Carmen Suite harked back to a previous Ensemble Productions icon, Maya Plisetskaya for whom Alberto Alonso created the work. We have the great Khachaturian to thank for Shchedrin’s wonderful strings and percussion arrangement of Bizet, for it was he, the second composer to turn down Plisetskaya’s request for a score (the first was Shostakovich), who suggested that she go home and ask her husband. The stripped-down production, which shocked 1960s Soviet audiences, sizzles with sexuality although occasionally looks a bit dated now. Maria Alexandrova and Vladislav Lantratov threw plenty of energy at it and it was a delight to hear it the music played live.
Staying in Spain, the perennial gala favourite, the pas de deux from Don Quixote, brilliantly executed by Nicoletta Manni and Julian MacKay, brought the curtain down on the first half.
There was no slacking in the excitement after the break with headliners Natalia Osipova and Jason Kittelberger presenting the world premiere of Kittelberger’s Once to music by Sibelius. A refreshing change after the fireworks of multiple fouettés and barrel turns, it’s an intense, thoughtful piece. Osipova radiated charisma with every step.
Angelin Preljocaj’s Le Parc also examines a relationship, this time accompanied by Mozart. It is surprising to realise that this work is more than a quarter of a century old, although it looked as fresh as ever in this performance by Vittoria Valerio and Claudio Coviello.
Elegie was another world premiére with Luisa Ieluzzi and Giuseppe Picone dancing to music by Rachmaninov. It is meant to be a tribute to the great Vladimir Vassiliev and Ekaterina Maximova but there is little that evokes that partnership and the costumes, or rather lack of them, were crude.
Back on more familiar territory, Ekaterina Krysanova and Artem Ovcharenko gave a powerful performance of the grand pas de deux from The Sleeping Beauty.

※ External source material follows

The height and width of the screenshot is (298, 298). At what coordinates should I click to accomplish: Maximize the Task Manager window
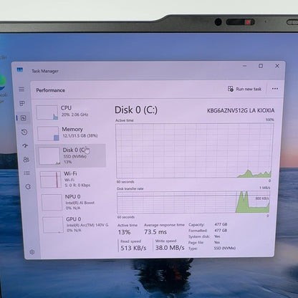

Akram Khan was represented by a pas de deux from Dust. Erina Takahashi and James Streeter are terrific dancers and seem to have grown in these roles, dancing with a huge amount of commitment. The full work is powerful and moving but, in spite of the best efforts of the performers, this isolated chunk sat uncomfortably in the context of a gala.
I wonder if producers toss a coin to decide whether Le Corsaire or Don Quixote will end their programmes. Both rather silly in their full-length versions, these 19th-century warhorses never disappoint in the detail and neither did Iana Salenko and Daniil Simkin in the big pas de deux from the former. It was almost like a ballet version of “Anything you can do, I can do better”. Simkin’s daring jumps flew around the stage like ricocheting bullets and Salenko could have drilled a hole in the floor as she knocked off multiple fouettés without moving her supporting leg.
…and so endeth another Ballet Icons Gala and a show of much cheer on a rainy winter evening.